Finsbury adjusts to changes

1 min read

A year on from a management shake-up Finsbury Food Group, the number two player in the UK cake industry, said it had spent the past 12 months integrating the business to drive improvements in efficiency, quality and service and had adjusted its product ranges to meet the changing demands of the recessionary environment.

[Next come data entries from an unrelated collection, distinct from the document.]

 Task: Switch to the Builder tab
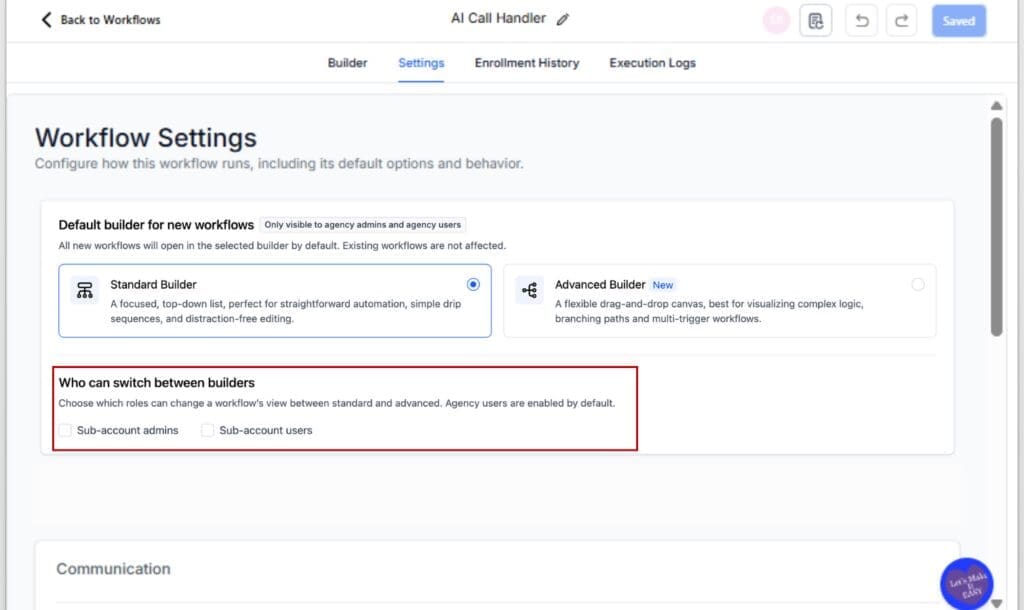[347, 63]
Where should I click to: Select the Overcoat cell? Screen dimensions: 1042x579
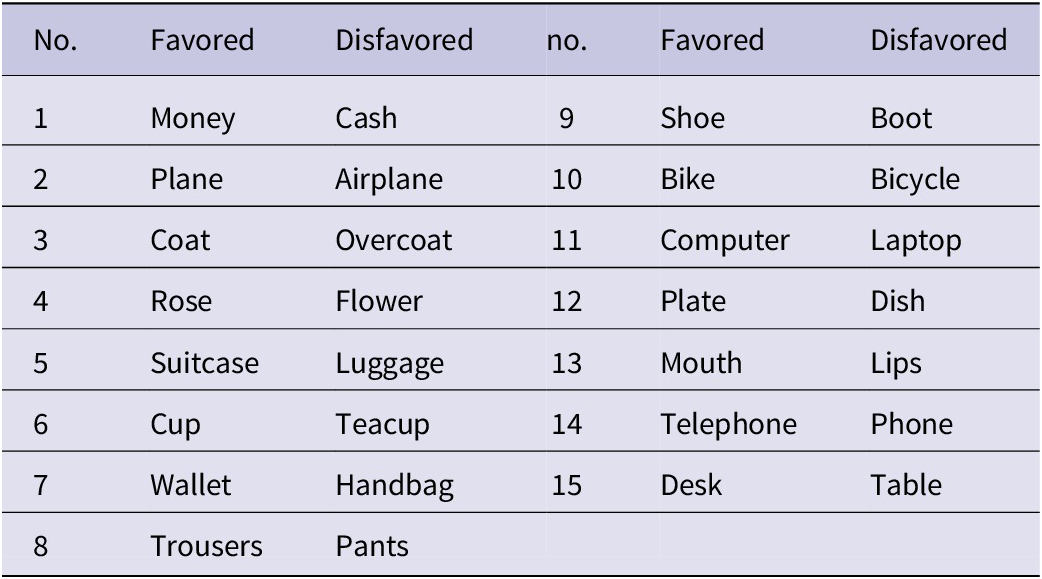tap(393, 241)
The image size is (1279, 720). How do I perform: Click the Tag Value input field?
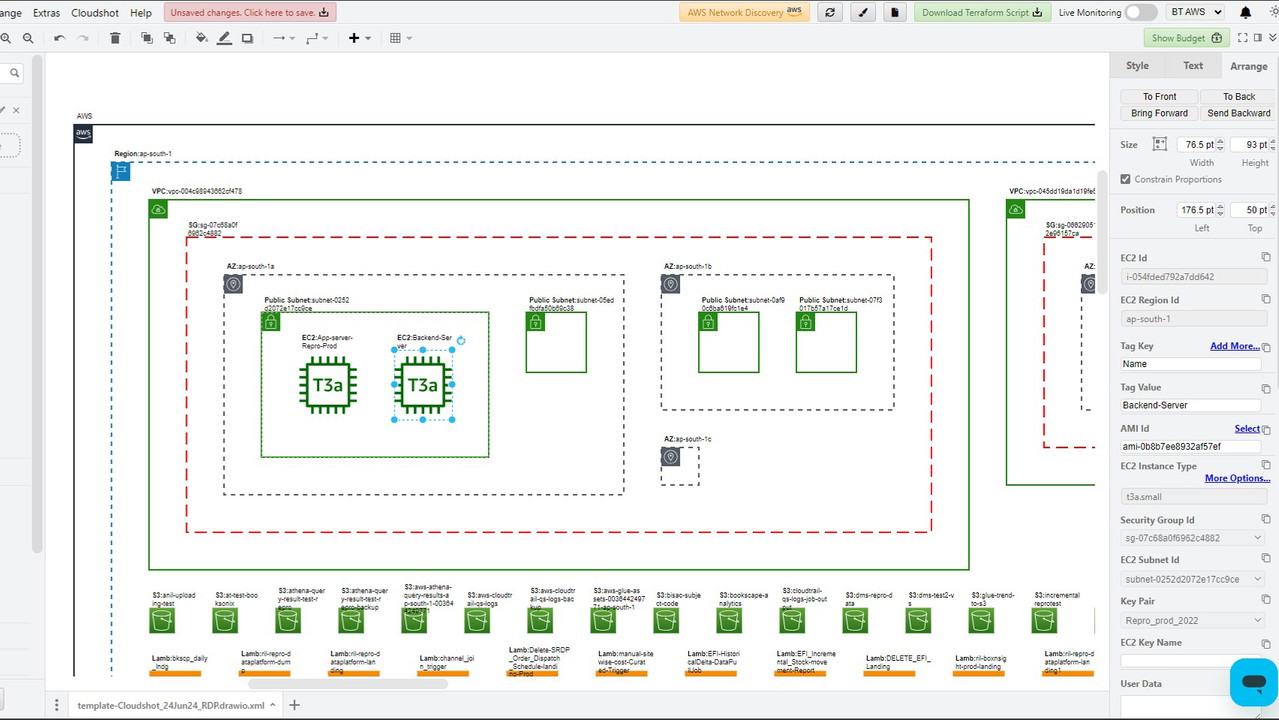1189,405
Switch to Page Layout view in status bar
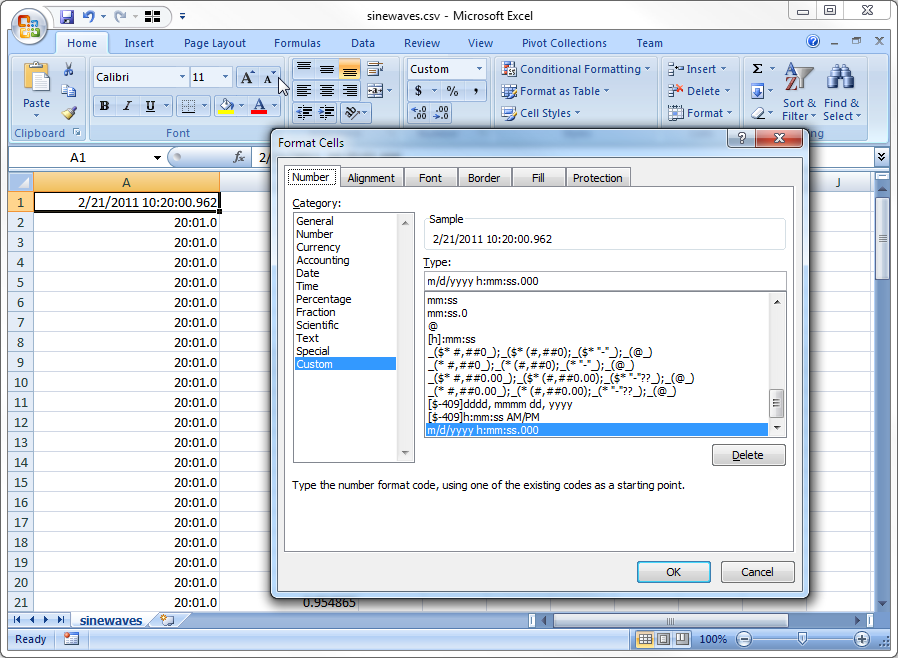 664,639
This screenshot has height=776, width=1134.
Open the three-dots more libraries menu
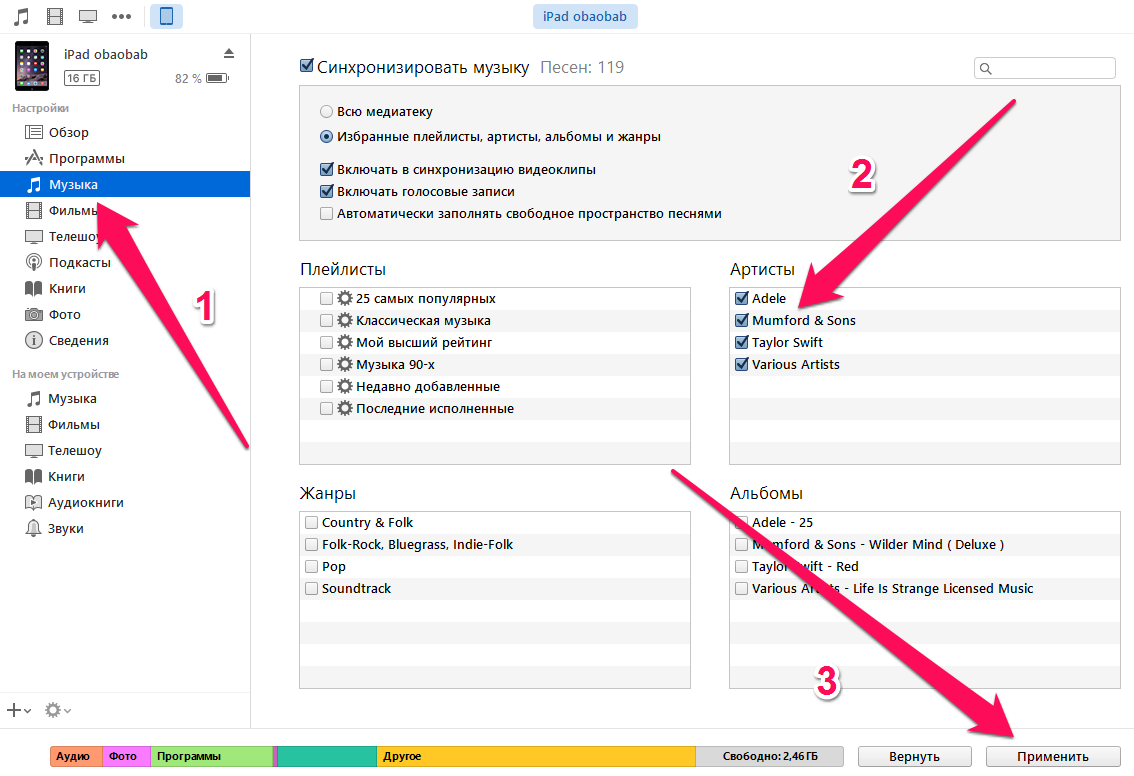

Announcing an 8% growth in revenue to £178.9 million and adjusted pre tax profits of £5 million for the year to 30 June, the group said it would now be making further management changes. Martin Lightbody who assumed the role of CEO following the departure of Dave Brooks at the end of September last year, is to become chairman while John Duffy who was recruited to strengthen the management team will become the new CEO. Lightbody said: "Entering a full blown recession after a period of rapid input price inflation was not necessarily the ideal time to step into the CEO role. It has been a difficult year for our young group. The tough trading climate encouraged us to force the pace on internal integration whilst simultaneously adjusting product ranges, operating and sales strategies to meet consumers' changing buying habits. Finsbury has greater exposure to the higher unit cost premium, celebration and healthy sectors most impacted by cash strapped consumers. The company said it believed trading conditions were unlikely to improve significantly in the short term with unemployment rising and a generally fragile economic operating environment. However, it went on to say that it had "probably weathered the worst part of the recession already and demonstrated the resilience of the food market and the group's businesses in doing so". The group employs around 2500 people in Hamilton, Cardiff, Bathgate near Edinburgh, Hull and Salisbury.